Supplied passage below:

We have a uniform fleet of hydraulic fracturing equipment. We designed our equipment to uniform specifications intended specifically for completions work in oil and natural gas basins requiring high levels of pressure, flow rate and sand intensity. The standardized, “plug and play” nature of our fleet provides us with several advantages, including: reduced repair and maintenance costs; reduced inventory costs; the ability to redeploy equipment among operating basins; and reduced complexity in our operations, which improves our safety and operational performance. We believe our technologically advanced fleets are among the most reliable and best performing in the industry with the capabilities to meet the most demanding pressure and flow rate requirements in the field.

 

Our standardized equipment reduces our downtime as our mechanics can quickly and efficiently diagnose and repair our equipment. Our uniform equipment also reduces the amount of inventory we need on hand. We are able to more easily shift fracturing pumps and other equipment among operating areas as needed to take advantage of market conditions and to replace temporarily damaged equipment. This flexibility allows us to target customers that are offering higher prices for our services, regardless of the basins in which they operate. Standardized equipment also reduces the complexity of our operations, which lowers our training costs. Additionally, we believe our industry-leading safety record is partly attributable to the standardization of our equipment, which makes it easier for mechanics and equipment operators to identify and diagnose problems with equipment before they become safety hazards.

 

Safety leader

 

Safety is at the core of our operations. Our safety record for 2016 was the best in our history and we believe significantly better than our industry peer group, based on data provided by reports of the U.S. Bureau of Labor Statistics from 2011 through 2016. For the past three years, we believe our total recordable incident rate was less than half of the industry average. During the first quarter of 2017, we reached a milestone of over 10 million man-hours without a lost time incident. Many of our customers impose minimum safety requirements on their suppliers of hydraulic fracturing services, and some of our competitors are not permitted to bid on work for certain customers because they do not meet those customers’ minimum safety requirements. Because safety is important to our customers, our safety score helps our commercial team to win business from our customers. Our safety focus is also a morale benefit for our crews, which enhances our employee retention rates. Finally, we believe that continually searching for ways to make our operations safer is the right thing to do for our employees and our customers.

 

Experienced management and operating team

 

During the downturn, our management team focused on reducing costs, increasing operating efficiency and differentiating ourselves through innovation. The team has an extensive and diverse skill set, with an average of over 23 years of professional experience. Our operational and commercial executives have a deep understanding of unconventional resource formations, with an average of approximately 31 years of oil and natural gas industry experience. In addition, as a result of our pure-play focus on hydraulic fracturing and dedicated fleet strategy, our operations teams have extensive knowledge of the geographies in which we operate as well as the technical specifications and other requirements of our customers. We believe this knowledge and experience allows us to service a variety of E&P companies across different basins efficiently and safely.

End of Supplied passage.
Information below:

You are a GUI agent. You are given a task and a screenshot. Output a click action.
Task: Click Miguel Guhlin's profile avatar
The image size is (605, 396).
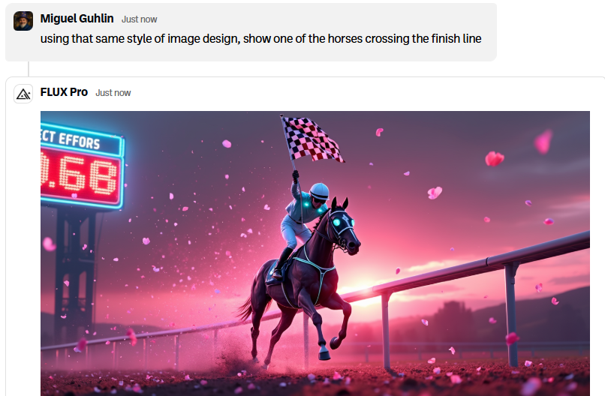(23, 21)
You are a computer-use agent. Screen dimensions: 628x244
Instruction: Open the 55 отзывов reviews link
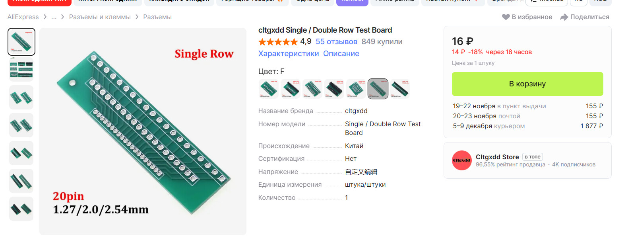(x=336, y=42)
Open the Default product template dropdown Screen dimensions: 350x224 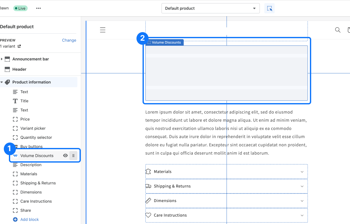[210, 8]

End of Information.

Requirement 1 :: In the passage on the hydraulic fracturing fleet, why does the company credit standardized equipment with part of its safety record? Answer in one to three sentences.
Requirement 2 :: Carry on the passage on the hydraulic fracturing company from where it stops.

Task result 1 :: Uniform equipment makes it easier for mechanics and equipment operators to identify and diagnose problems before they become safety hazards.

Task result 2 ::
 

Our Strategy

 

Our primary business objective is to be the largest pure-play provider of hydraulic fracturing services within U.S. unconventional resource basins. We intend to achieve this objective through the following strategies:

 

Capitalize on expected recovery and demand for our services

 

As demand for oilfield services in the United States recovers, the hydraulic fracturing sector is expected to grow significantly. We believe that the cost per barrel of oil from unconventional onshore production is one of the lowest in the United States, and, as a result, E&P capital has shifted towards this type of production. Industry reports have forecasted that the number of horizontal wells drilled in the United States will increase at a compound annual growth rate, or CAGR, of 20.7% from 2016 through 2020. In addition, the sand utilized in the completion of a horizontal well has more than doubled since 2014 as operators continue to innovate to find the optimal job design. As one of the largest hydraulic fracturing service providers in North America, we believe we are well positioned to capitalize on the continued increase in the onshore oil and natural gas exploration and production market.

 

We have 1.6 million total hydraulic horsepower across 32 total fleets, with 27 fleets active as of December 31, 2017. A surge in demand for our services led us to reactivate 10 fleets since the beginning of 2017. We are in the process of activating additional fleets based on continued customer interest, and we believe all of this equipment can be returned to service within nine months, if market conditions require. We estimate the average cost to reactivate our inactive fleets to be approximately $6.9 million per fleet, which includes capital expenditures, repairs charged as operating expenses, labor costs and other operating expenses.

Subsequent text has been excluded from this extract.